→ EXTRACTED INFORMATION
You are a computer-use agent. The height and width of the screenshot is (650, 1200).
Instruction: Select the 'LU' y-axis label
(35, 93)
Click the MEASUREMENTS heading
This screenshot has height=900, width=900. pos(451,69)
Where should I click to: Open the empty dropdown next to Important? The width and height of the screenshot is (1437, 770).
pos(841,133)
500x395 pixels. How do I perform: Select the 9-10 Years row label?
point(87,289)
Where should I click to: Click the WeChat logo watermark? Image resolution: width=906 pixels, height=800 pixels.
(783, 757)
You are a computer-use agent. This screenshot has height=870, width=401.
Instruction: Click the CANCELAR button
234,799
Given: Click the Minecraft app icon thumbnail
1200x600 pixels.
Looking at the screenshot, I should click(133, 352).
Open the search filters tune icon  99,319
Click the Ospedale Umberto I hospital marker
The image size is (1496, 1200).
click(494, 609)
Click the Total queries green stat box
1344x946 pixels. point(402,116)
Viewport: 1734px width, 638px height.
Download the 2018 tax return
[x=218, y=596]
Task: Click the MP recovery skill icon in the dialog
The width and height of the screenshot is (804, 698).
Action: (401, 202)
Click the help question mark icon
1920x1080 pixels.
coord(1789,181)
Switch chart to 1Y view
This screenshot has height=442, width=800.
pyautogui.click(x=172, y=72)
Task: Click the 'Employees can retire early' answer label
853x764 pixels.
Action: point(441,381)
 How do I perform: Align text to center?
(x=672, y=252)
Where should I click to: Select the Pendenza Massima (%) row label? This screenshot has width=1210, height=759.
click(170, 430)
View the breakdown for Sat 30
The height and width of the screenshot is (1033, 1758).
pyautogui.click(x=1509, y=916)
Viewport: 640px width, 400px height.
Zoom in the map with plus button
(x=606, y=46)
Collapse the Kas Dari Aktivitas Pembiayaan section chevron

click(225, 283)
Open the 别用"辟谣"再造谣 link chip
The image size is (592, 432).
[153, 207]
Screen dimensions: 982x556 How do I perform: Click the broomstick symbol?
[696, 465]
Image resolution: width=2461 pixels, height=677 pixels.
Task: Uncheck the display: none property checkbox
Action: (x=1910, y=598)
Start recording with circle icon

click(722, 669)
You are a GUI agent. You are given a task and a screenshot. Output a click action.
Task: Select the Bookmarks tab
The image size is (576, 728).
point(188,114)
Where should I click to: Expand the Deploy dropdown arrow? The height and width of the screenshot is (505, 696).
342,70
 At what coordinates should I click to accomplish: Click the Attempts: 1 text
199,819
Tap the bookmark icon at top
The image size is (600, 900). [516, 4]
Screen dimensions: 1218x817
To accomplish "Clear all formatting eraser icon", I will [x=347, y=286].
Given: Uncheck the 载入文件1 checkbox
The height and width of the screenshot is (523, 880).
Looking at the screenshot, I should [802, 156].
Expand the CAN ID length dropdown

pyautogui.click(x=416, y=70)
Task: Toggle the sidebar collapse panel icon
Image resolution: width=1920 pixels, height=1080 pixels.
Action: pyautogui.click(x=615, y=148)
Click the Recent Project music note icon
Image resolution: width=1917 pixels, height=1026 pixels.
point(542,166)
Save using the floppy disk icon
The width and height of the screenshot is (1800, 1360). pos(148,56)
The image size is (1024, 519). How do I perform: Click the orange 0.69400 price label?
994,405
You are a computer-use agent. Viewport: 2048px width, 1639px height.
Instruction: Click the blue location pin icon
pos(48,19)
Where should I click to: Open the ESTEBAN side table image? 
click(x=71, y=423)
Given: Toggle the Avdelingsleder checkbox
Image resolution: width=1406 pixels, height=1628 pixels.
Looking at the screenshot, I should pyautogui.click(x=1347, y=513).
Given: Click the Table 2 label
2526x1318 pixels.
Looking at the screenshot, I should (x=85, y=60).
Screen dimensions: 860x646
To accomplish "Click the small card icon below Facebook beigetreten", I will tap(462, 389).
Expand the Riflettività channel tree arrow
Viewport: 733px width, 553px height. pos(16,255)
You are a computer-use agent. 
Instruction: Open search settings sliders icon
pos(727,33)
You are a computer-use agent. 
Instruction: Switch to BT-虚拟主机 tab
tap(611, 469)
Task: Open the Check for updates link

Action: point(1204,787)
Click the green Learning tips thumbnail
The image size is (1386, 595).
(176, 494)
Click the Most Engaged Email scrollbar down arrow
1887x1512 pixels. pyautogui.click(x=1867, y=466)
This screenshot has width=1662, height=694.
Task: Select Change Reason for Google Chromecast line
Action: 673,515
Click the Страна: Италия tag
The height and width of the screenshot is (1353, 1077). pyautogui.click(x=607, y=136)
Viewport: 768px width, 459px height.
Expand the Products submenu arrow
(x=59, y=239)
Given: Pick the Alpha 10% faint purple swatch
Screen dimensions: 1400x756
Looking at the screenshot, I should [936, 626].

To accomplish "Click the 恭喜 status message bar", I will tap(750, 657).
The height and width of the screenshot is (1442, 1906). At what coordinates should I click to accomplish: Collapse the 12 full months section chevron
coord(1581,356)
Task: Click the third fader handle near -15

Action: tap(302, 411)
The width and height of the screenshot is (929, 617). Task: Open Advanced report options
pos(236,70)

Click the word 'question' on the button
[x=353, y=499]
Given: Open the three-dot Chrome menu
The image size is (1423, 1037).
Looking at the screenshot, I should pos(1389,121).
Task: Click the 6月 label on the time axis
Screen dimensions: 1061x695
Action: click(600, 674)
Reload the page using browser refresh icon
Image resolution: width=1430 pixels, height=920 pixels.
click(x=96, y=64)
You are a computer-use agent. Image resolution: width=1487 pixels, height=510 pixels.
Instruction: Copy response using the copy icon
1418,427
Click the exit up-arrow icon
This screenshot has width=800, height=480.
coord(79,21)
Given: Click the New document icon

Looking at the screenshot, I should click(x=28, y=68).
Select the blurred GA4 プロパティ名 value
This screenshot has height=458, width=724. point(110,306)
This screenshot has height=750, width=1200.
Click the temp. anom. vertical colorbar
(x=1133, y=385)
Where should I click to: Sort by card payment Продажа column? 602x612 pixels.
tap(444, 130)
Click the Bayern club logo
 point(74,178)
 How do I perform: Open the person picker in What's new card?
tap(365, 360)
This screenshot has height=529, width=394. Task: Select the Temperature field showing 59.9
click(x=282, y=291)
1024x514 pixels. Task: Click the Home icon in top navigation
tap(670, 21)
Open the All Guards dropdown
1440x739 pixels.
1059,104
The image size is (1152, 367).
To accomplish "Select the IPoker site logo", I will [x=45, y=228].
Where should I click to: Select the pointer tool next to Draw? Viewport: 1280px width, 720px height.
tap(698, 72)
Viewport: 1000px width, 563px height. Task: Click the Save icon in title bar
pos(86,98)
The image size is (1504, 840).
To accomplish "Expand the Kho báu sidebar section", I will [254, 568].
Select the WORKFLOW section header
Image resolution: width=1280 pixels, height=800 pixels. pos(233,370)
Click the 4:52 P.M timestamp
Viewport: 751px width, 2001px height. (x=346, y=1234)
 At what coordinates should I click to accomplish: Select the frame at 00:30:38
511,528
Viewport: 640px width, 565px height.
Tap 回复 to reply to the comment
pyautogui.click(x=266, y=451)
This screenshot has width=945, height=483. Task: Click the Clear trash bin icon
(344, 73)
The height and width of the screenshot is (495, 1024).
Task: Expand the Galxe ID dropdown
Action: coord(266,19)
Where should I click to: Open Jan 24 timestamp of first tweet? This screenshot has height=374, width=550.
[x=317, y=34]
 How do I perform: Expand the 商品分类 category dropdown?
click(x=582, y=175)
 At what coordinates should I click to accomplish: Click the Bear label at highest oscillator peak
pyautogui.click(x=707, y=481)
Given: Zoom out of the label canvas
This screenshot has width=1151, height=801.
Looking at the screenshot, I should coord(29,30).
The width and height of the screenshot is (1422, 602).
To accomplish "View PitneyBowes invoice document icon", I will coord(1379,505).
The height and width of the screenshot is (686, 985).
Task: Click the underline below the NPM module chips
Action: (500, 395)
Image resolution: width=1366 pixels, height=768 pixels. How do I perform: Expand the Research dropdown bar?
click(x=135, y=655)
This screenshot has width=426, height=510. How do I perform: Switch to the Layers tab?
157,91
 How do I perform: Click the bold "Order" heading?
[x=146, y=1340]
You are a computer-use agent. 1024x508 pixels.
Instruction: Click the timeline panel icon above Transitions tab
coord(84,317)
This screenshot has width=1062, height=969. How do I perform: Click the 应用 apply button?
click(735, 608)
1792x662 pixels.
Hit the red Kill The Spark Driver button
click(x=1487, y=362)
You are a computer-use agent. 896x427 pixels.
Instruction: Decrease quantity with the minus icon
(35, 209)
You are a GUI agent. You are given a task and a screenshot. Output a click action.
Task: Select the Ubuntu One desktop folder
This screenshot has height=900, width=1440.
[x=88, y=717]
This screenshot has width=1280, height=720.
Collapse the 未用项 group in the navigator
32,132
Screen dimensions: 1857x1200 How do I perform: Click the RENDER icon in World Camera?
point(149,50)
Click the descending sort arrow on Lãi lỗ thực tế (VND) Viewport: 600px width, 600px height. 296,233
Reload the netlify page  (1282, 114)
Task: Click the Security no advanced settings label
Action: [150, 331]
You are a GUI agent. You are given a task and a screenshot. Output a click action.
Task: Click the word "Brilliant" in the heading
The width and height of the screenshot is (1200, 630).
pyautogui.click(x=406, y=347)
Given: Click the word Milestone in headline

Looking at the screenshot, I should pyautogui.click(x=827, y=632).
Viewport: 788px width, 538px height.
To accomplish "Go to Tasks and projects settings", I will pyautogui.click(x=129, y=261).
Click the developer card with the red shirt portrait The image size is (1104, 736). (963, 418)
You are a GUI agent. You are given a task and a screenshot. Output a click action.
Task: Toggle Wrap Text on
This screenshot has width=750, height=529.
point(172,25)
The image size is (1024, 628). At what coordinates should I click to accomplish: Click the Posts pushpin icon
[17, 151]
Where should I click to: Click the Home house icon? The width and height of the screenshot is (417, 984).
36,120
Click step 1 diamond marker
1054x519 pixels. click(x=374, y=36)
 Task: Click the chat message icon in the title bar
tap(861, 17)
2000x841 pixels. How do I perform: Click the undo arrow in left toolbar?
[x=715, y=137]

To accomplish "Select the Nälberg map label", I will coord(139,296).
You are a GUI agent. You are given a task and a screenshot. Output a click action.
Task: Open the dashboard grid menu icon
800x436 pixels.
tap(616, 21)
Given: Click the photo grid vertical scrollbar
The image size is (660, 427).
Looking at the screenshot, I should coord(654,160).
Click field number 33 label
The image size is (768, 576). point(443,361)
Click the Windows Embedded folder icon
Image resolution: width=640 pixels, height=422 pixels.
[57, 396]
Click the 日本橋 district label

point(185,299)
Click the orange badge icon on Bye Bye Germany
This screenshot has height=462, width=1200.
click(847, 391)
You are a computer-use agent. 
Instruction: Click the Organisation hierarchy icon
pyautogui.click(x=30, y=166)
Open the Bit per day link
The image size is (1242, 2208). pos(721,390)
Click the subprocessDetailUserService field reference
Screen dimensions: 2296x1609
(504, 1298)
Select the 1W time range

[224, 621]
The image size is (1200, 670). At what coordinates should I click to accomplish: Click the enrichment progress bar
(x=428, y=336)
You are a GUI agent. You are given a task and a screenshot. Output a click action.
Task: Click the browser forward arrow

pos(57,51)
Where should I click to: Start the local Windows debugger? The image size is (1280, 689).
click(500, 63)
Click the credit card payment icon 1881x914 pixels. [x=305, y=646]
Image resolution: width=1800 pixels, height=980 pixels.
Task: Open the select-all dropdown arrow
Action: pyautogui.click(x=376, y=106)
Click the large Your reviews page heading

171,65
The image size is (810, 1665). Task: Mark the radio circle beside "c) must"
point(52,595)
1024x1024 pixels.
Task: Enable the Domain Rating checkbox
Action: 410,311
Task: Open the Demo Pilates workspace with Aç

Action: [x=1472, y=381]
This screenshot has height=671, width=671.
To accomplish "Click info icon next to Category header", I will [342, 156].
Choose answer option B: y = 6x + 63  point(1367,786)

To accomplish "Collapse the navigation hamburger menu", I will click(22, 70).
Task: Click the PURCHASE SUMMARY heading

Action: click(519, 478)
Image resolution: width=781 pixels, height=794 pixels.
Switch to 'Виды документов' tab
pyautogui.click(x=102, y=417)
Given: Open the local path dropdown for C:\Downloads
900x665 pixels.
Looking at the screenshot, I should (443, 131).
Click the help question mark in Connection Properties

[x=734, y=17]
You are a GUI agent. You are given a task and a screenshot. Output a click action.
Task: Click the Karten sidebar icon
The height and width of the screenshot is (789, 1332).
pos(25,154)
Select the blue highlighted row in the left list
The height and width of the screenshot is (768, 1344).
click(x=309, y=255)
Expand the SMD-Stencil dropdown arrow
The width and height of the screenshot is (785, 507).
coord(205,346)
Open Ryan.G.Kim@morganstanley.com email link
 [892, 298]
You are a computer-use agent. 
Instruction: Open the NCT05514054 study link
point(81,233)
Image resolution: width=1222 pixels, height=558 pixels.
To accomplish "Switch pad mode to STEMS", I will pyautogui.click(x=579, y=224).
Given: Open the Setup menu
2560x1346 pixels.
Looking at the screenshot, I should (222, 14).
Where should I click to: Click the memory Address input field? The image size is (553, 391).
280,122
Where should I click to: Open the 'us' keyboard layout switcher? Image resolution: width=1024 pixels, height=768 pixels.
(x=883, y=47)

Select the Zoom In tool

→ TASK PROMPT
Above are the entries. Quote exactly the lines from the one bearing "Screen dimensions: 860x646" through the one bearing "Given: Pick the Alpha 10% faint purple swatch".

→ TASK OUTPUT
Screen dimensions: 860x646
To accomplish "Click the small card icon below Facebook beigetreten", I will tap(462, 389).
Expand the Riflettività channel tree arrow
Viewport: 733px width, 553px height. pos(16,255)
You are a computer-use agent. 
Instruction: Open search settings sliders icon
pos(727,33)
You are a computer-use agent. 
Instruction: Switch to BT-虚拟主机 tab
tap(611, 469)
Task: Open the Check for updates link

Action: point(1204,787)
Click the green Learning tips thumbnail
The image size is (1386, 595).
(176, 494)
Click the Most Engaged Email scrollbar down arrow
1887x1512 pixels. pyautogui.click(x=1867, y=466)
This screenshot has width=1662, height=694.
Task: Select Change Reason for Google Chromecast line
Action: 673,515
Click the Страна: Италия tag
The height and width of the screenshot is (1353, 1077). pyautogui.click(x=607, y=136)
Viewport: 768px width, 459px height.
Expand the Products submenu arrow
(x=59, y=239)
Given: Pick the Alpha 10% faint purple swatch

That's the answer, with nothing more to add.